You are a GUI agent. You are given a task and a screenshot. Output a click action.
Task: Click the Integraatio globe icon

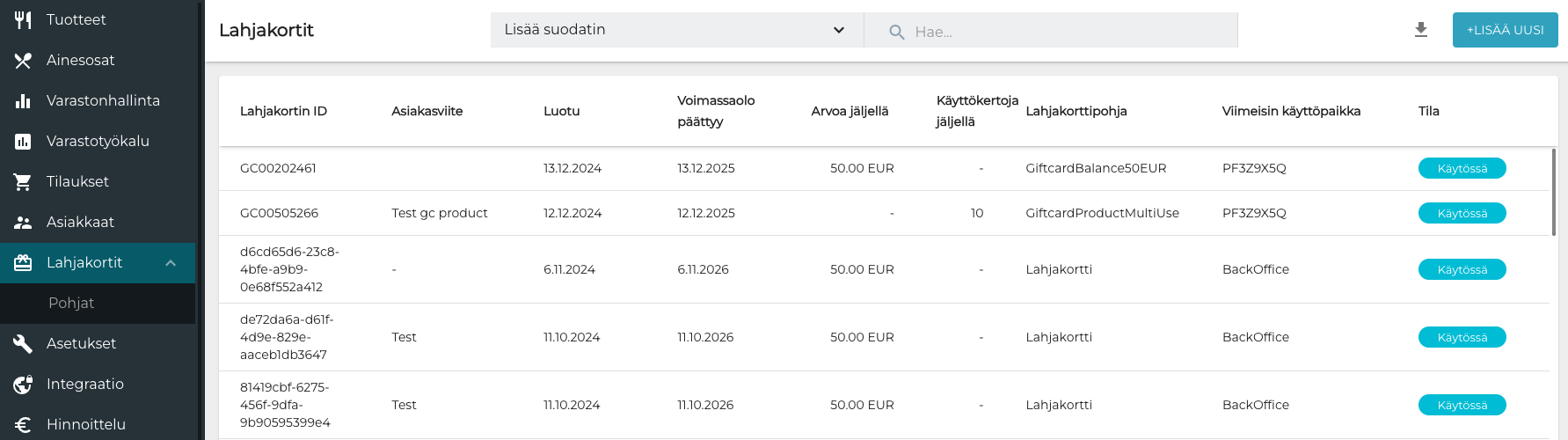tap(23, 384)
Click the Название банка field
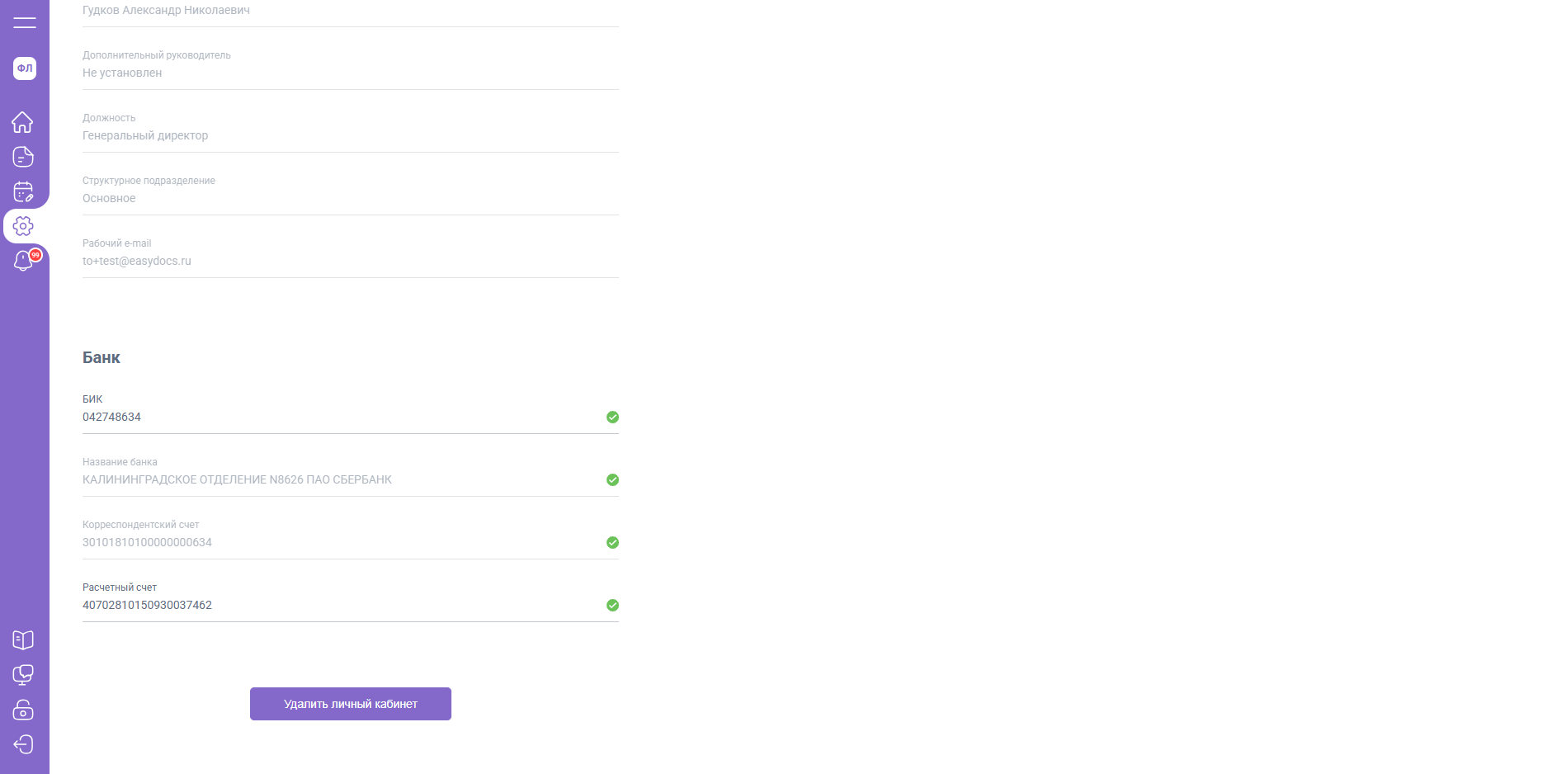 (x=338, y=479)
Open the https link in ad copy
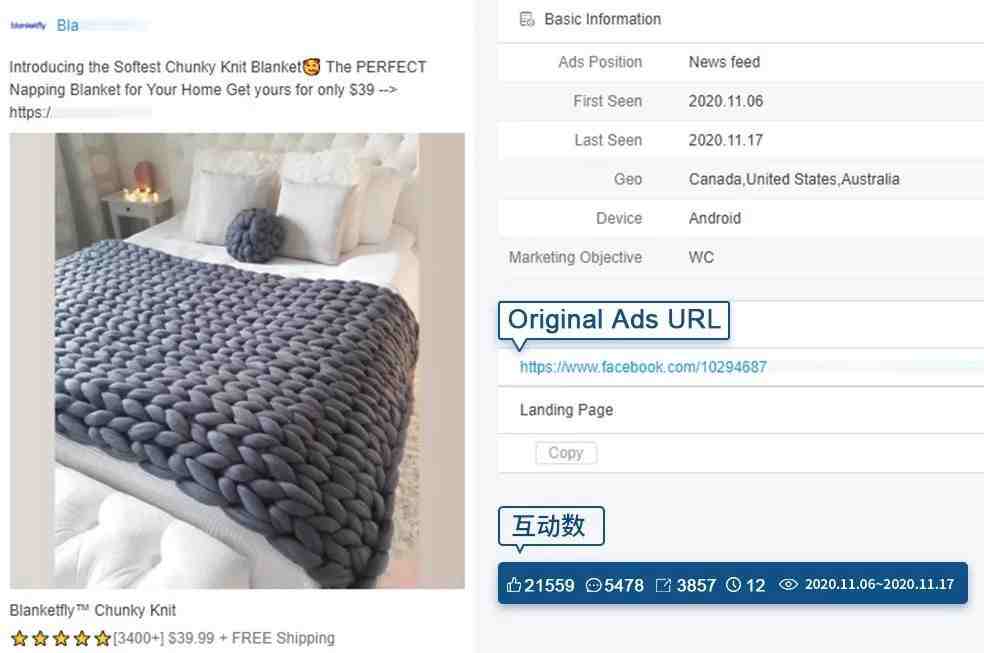 pos(30,112)
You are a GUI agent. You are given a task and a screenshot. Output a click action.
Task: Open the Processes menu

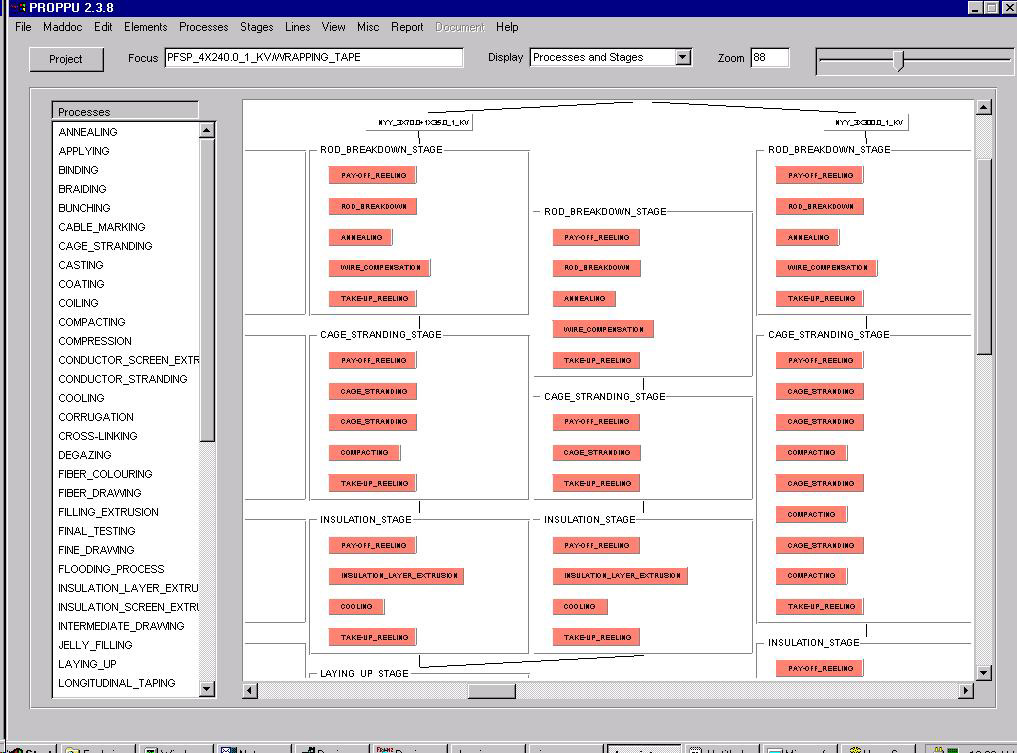coord(203,27)
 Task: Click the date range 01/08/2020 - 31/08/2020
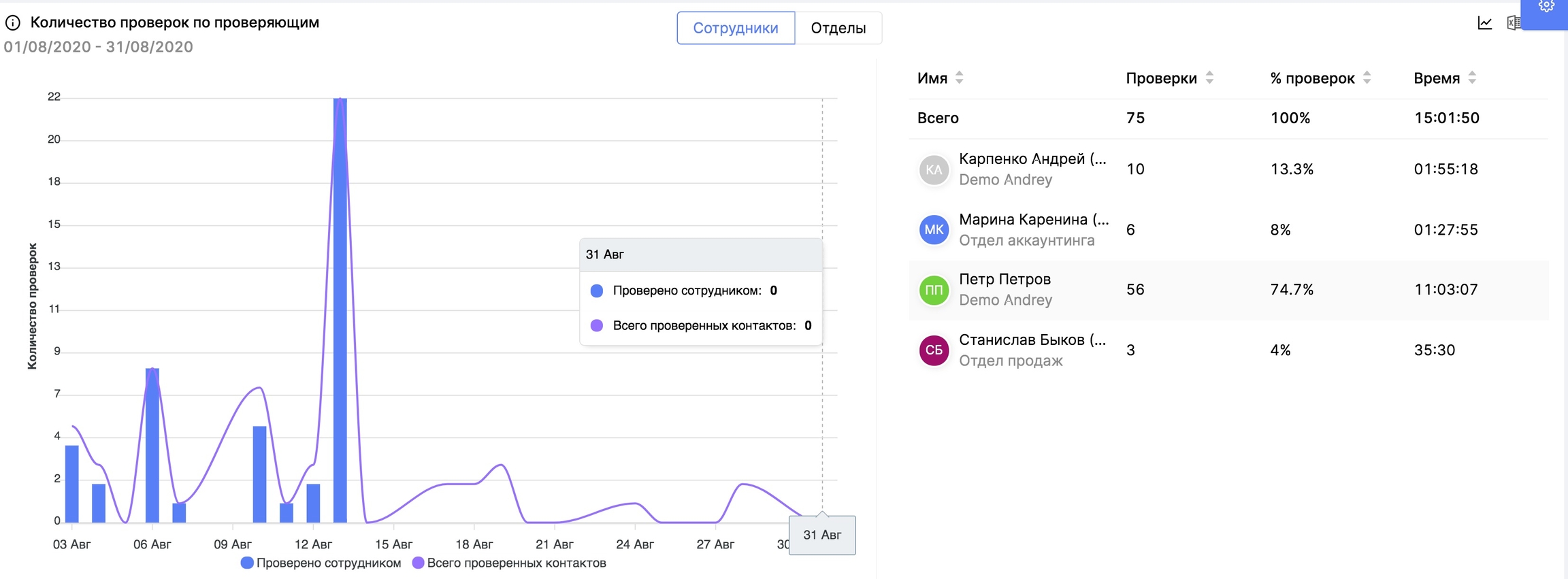pos(99,47)
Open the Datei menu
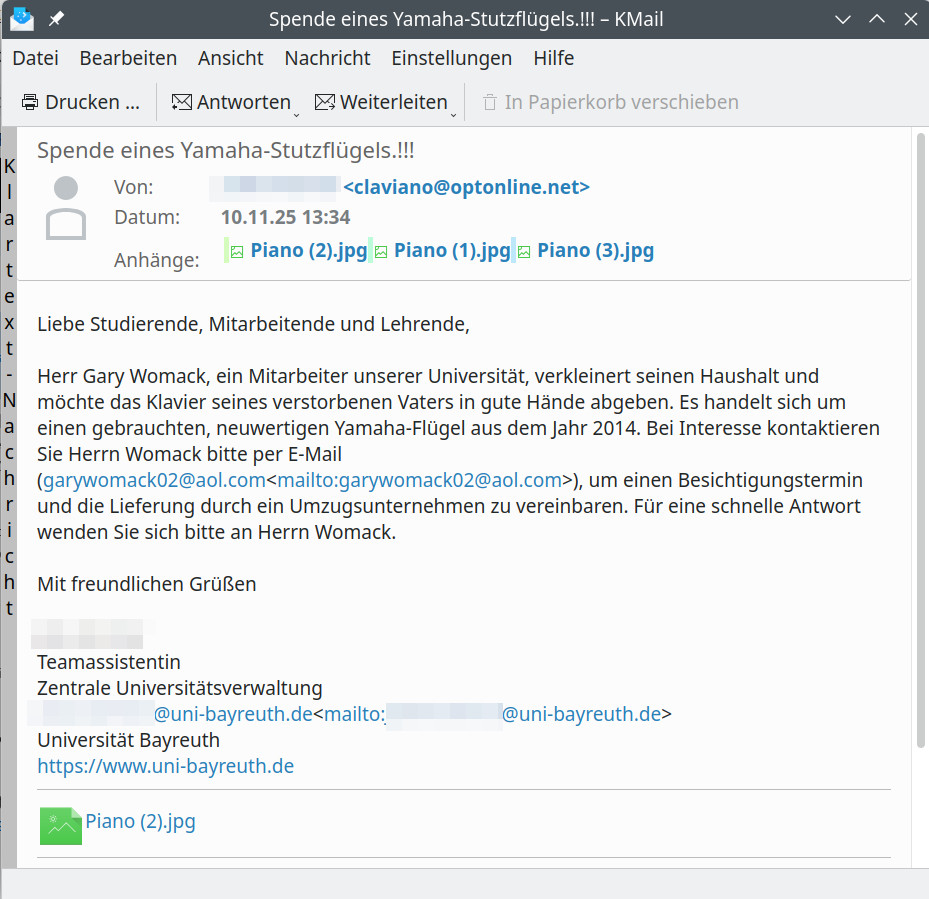929x899 pixels. point(35,58)
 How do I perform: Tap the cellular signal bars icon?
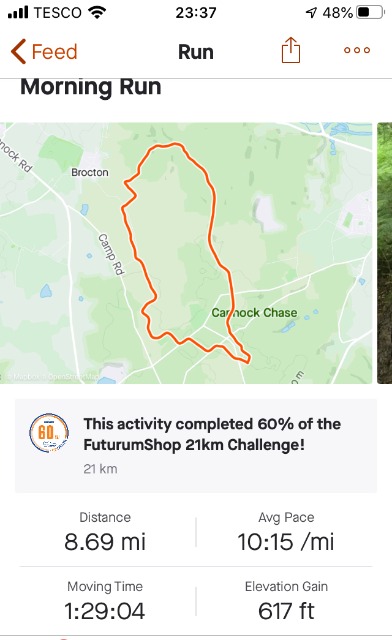(18, 13)
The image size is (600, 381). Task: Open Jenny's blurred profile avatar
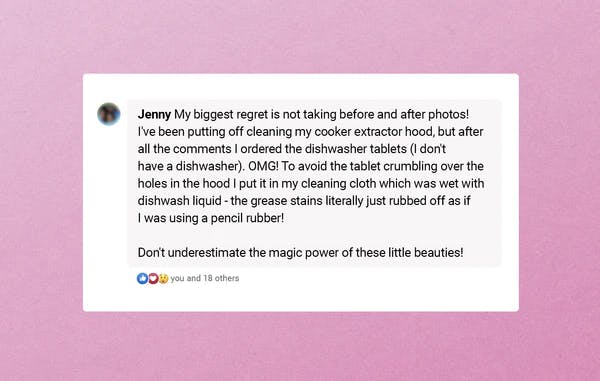[x=109, y=114]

------------------------------------------------------------------------

TASK REQUIREMENTS: Every record gets retyped exactly; no picture goes into the copy.

ANSWER TO THE PROBLEM:
You are a GUI agent. You are given a task and a screenshot. Output a click action.
Task: Click the Integraatio globe icon

tap(23, 384)
Click the Название банка field
 (x=338, y=479)
Open the https link in ad copy
 pos(30,112)
You are a GUI agent. You are given a task and a screenshot. Output a click action.
Task: Open the Processes menu

coord(203,27)
 Task: Click the date range 01/08/2020 - 31/08/2020
pos(99,47)
Open the Datei menu
929x899 pixels. point(35,58)
 How do I perform: Tap the cellular signal bars icon?
(18, 13)
The image size is (600, 381). Task: Open Jenny's blurred profile avatar
[x=109, y=114]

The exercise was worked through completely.